■ Work order: Each line from the line that includes "Collapse the slide" through the end of the material below must be transcribed exactly, with no other lines.

■ Data records:

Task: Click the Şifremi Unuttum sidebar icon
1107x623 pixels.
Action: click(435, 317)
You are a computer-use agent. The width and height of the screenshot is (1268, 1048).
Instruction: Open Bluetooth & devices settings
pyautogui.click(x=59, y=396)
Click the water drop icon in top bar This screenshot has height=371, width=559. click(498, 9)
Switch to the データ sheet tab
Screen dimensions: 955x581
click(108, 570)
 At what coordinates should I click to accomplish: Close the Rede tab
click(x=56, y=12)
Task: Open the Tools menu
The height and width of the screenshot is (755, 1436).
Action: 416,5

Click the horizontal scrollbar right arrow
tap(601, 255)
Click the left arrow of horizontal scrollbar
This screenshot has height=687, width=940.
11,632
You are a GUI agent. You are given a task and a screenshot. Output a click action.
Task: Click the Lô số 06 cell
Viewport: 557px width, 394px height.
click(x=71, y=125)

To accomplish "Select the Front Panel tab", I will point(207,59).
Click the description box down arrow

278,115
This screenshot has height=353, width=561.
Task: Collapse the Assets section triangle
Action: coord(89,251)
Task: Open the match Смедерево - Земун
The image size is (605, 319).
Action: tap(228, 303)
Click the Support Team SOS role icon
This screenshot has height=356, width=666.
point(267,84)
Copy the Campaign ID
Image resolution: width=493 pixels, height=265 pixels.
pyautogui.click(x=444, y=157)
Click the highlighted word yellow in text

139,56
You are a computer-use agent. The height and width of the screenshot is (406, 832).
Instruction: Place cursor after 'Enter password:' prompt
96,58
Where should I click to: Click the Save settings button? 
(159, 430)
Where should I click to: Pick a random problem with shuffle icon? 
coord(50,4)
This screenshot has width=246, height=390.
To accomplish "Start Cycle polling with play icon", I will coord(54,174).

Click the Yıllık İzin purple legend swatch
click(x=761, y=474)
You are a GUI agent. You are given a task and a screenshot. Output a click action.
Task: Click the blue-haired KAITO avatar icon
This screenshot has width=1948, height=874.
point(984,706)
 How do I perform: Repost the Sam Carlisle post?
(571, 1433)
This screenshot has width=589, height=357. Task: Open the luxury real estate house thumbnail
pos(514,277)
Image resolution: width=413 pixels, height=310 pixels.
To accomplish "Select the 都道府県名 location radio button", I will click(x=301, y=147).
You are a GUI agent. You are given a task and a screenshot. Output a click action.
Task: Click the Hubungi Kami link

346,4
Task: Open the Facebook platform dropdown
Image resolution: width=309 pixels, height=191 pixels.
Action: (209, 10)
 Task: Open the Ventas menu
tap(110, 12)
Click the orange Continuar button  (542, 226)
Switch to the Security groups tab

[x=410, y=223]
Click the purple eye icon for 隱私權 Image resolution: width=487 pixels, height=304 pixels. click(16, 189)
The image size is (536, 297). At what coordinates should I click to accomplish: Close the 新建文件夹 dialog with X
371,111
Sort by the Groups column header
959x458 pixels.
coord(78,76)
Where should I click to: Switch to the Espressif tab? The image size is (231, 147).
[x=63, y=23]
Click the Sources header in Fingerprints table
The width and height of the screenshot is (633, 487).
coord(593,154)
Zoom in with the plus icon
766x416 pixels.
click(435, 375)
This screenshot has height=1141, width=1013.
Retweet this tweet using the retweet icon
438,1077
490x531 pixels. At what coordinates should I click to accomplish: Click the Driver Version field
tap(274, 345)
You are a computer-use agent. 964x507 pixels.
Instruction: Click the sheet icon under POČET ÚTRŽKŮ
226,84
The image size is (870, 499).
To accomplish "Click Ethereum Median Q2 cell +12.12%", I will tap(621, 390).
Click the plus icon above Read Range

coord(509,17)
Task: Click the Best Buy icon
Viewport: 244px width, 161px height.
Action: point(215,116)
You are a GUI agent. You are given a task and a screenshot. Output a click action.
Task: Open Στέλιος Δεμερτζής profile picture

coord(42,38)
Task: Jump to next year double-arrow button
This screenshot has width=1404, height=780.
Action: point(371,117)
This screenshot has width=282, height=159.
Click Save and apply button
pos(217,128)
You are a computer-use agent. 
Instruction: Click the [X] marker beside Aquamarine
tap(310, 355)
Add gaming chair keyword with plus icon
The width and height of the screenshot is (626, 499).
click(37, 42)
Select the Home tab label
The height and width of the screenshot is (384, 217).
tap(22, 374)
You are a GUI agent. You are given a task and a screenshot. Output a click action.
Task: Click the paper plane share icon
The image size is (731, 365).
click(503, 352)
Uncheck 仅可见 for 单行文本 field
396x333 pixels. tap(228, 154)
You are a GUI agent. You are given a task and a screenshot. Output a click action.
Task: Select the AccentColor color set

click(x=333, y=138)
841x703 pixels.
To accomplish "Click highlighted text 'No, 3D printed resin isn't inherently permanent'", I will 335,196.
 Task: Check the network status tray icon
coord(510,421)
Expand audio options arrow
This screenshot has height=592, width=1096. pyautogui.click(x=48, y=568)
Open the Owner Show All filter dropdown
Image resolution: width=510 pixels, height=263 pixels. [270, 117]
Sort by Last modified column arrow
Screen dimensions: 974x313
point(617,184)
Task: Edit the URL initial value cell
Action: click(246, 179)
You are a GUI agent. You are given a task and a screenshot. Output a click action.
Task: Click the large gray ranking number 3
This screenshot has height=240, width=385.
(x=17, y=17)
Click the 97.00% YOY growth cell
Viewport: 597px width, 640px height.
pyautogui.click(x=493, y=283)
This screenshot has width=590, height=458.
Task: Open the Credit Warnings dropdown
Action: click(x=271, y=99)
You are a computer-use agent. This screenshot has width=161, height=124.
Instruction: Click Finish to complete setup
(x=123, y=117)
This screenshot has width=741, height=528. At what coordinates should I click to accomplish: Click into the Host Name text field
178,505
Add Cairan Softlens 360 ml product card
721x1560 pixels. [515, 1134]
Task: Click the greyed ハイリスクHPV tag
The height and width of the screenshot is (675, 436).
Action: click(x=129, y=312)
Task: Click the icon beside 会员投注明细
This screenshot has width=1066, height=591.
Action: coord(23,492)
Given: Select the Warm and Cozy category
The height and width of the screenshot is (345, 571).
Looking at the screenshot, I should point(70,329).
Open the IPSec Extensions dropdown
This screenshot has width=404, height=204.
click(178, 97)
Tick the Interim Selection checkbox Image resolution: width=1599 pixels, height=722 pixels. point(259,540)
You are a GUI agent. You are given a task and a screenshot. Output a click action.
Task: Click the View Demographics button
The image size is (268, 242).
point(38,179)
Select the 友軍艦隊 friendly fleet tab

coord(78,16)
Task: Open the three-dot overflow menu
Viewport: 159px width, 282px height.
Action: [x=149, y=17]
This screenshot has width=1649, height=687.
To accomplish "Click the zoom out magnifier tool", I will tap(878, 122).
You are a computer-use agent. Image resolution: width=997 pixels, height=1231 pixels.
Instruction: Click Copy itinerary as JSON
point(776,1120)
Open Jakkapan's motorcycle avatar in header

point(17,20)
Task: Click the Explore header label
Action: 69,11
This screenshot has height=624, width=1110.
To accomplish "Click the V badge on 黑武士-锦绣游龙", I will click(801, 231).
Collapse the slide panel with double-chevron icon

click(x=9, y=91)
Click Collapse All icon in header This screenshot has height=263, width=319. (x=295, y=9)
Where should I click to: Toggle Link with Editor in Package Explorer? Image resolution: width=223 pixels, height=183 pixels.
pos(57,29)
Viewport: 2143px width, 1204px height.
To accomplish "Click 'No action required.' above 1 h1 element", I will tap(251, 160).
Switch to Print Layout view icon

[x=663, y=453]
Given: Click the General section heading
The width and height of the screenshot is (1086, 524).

■ Exercise output:
Collapse the slide panel with double-chevron icon

click(x=9, y=91)
Click Collapse All icon in header This screenshot has height=263, width=319. (x=295, y=9)
Where should I click to: Toggle Link with Editor in Package Explorer? Image resolution: width=223 pixels, height=183 pixels.
pos(57,29)
Viewport: 2143px width, 1204px height.
To accomplish "Click 'No action required.' above 1 h1 element", I will tap(251, 160).
Switch to Print Layout view icon

[x=663, y=453]
Given: Click the General section heading
The width and height of the screenshot is (1086, 524).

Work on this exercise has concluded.